### Requirement
Lay out the lines from the one containing "Given: Click drag handle of Wizard row" through the end of the data, both ends included, as a JSON list of strings with one string per line and blank lines omitted. Leave the pictures out of the answer.
[begin Source records]
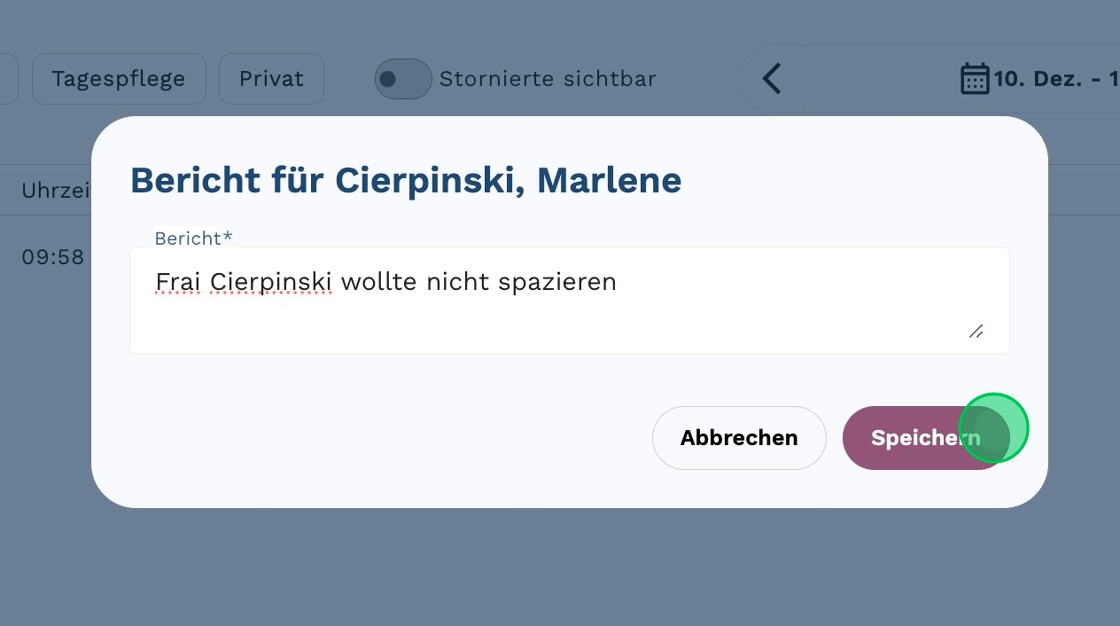Click the cut-off filter chip left of Tagespflege
Viewport: 1120px width, 626px height.
click(x=8, y=79)
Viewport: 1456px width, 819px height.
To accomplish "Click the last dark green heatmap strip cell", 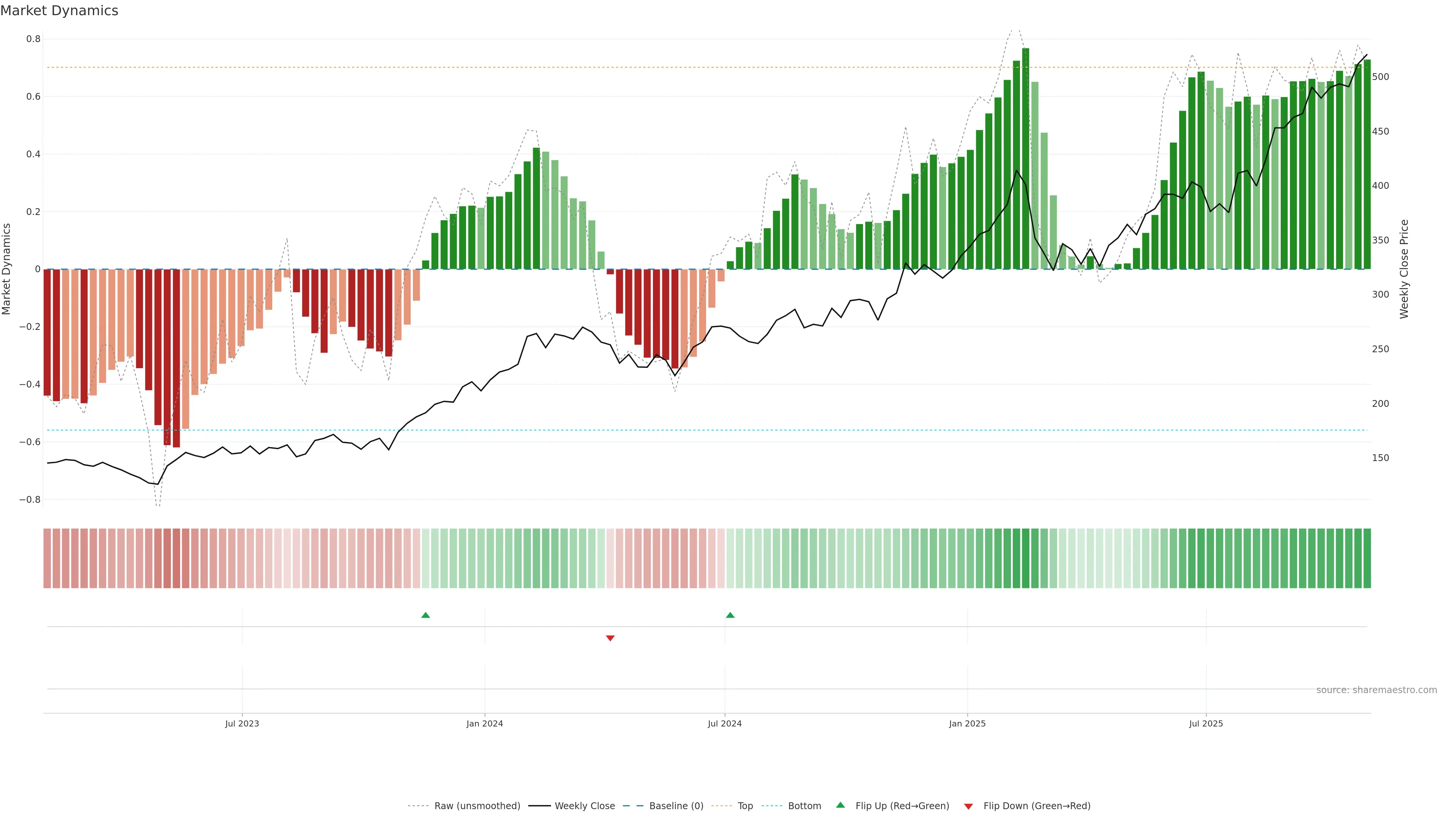I will click(1367, 558).
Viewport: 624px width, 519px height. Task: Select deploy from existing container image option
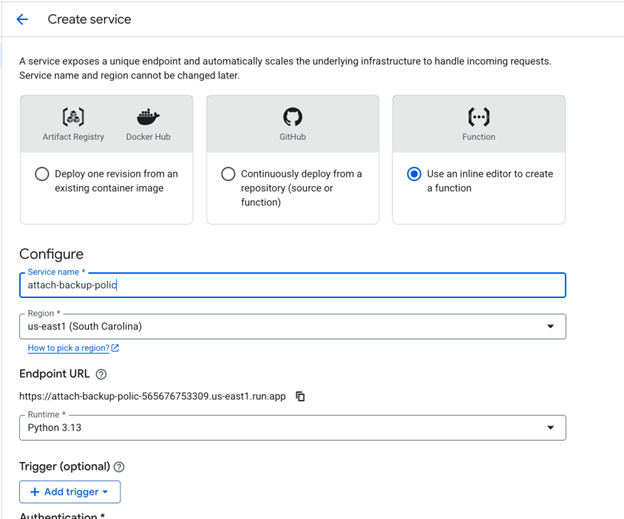42,174
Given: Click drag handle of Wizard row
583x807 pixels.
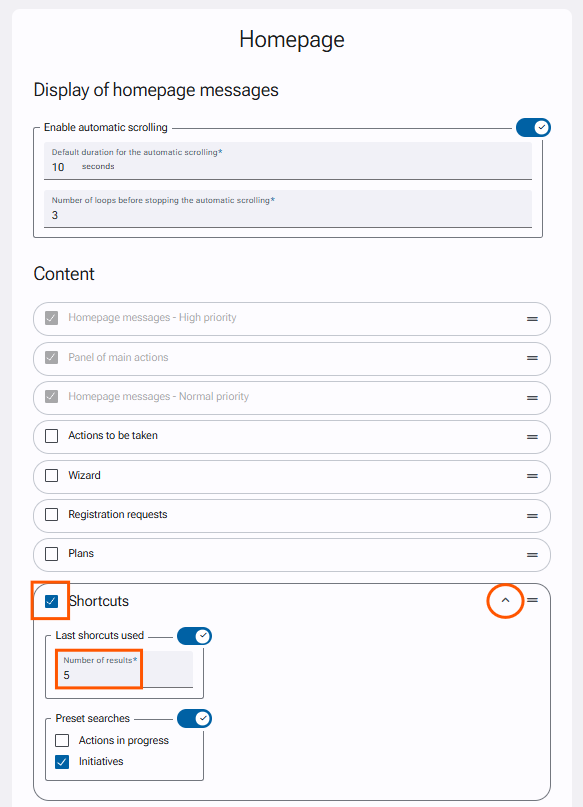Looking at the screenshot, I should click(532, 477).
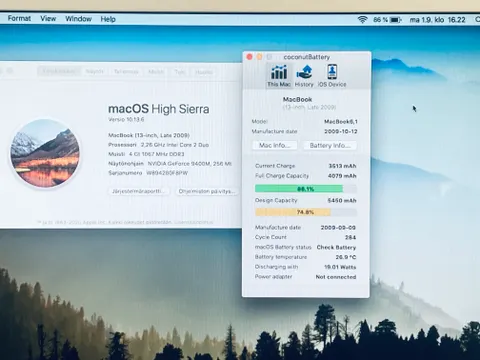Open the Help menu
480x360 pixels.
108,19
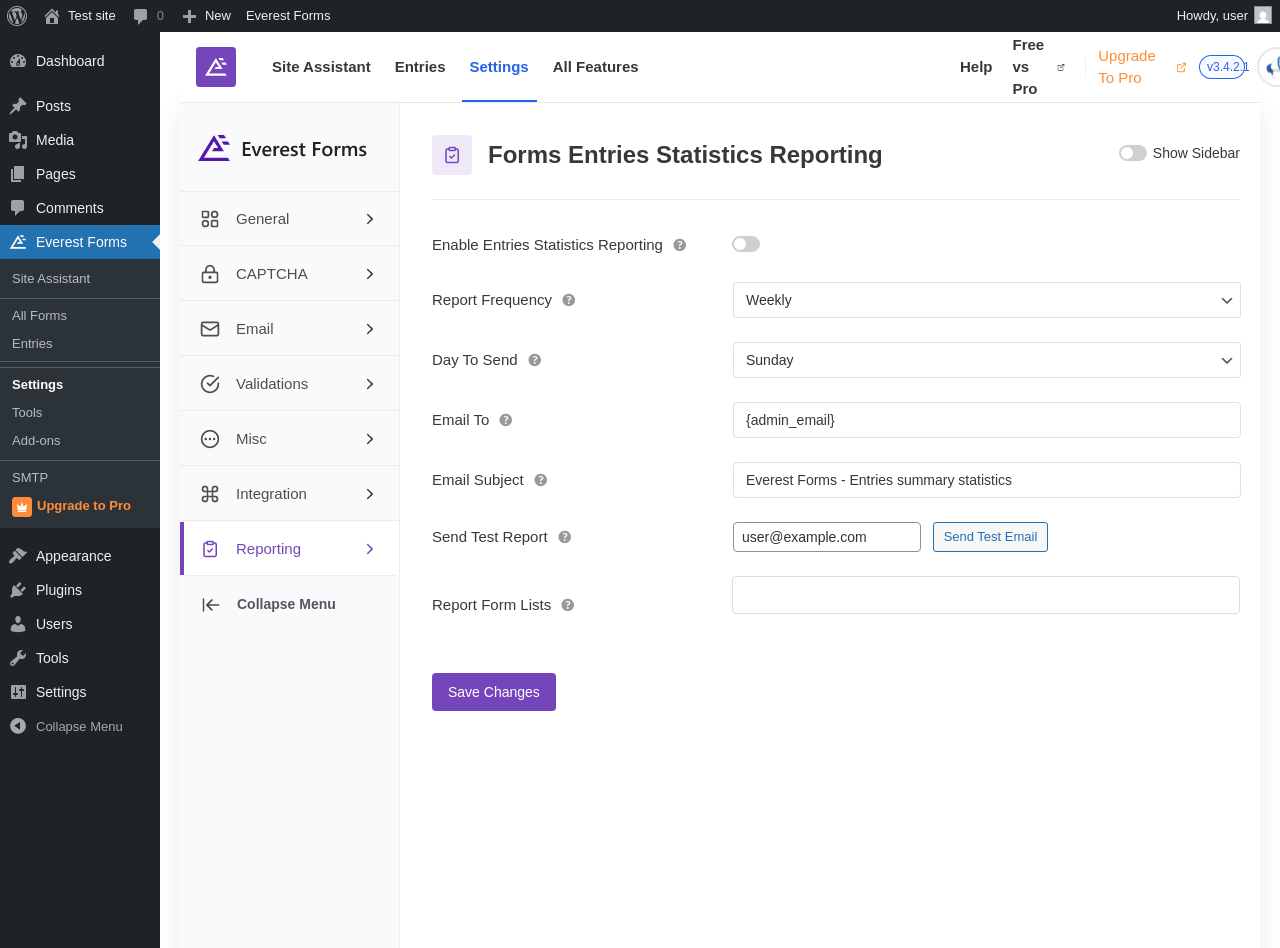The width and height of the screenshot is (1280, 948).
Task: Click the WordPress logo in admin bar
Action: coord(17,15)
[end Source records]
### Expected answer
[
  "Given: Click drag handle of Wizard row",
  "583x807 pixels.",
  "Looking at the screenshot, I should click(532, 477).",
  "Open the Help menu",
  "480x360 pixels.",
  "108,19",
  "The width and height of the screenshot is (1280, 948).",
  "Task: Click the WordPress logo in admin bar",
  "Action: coord(17,15)"
]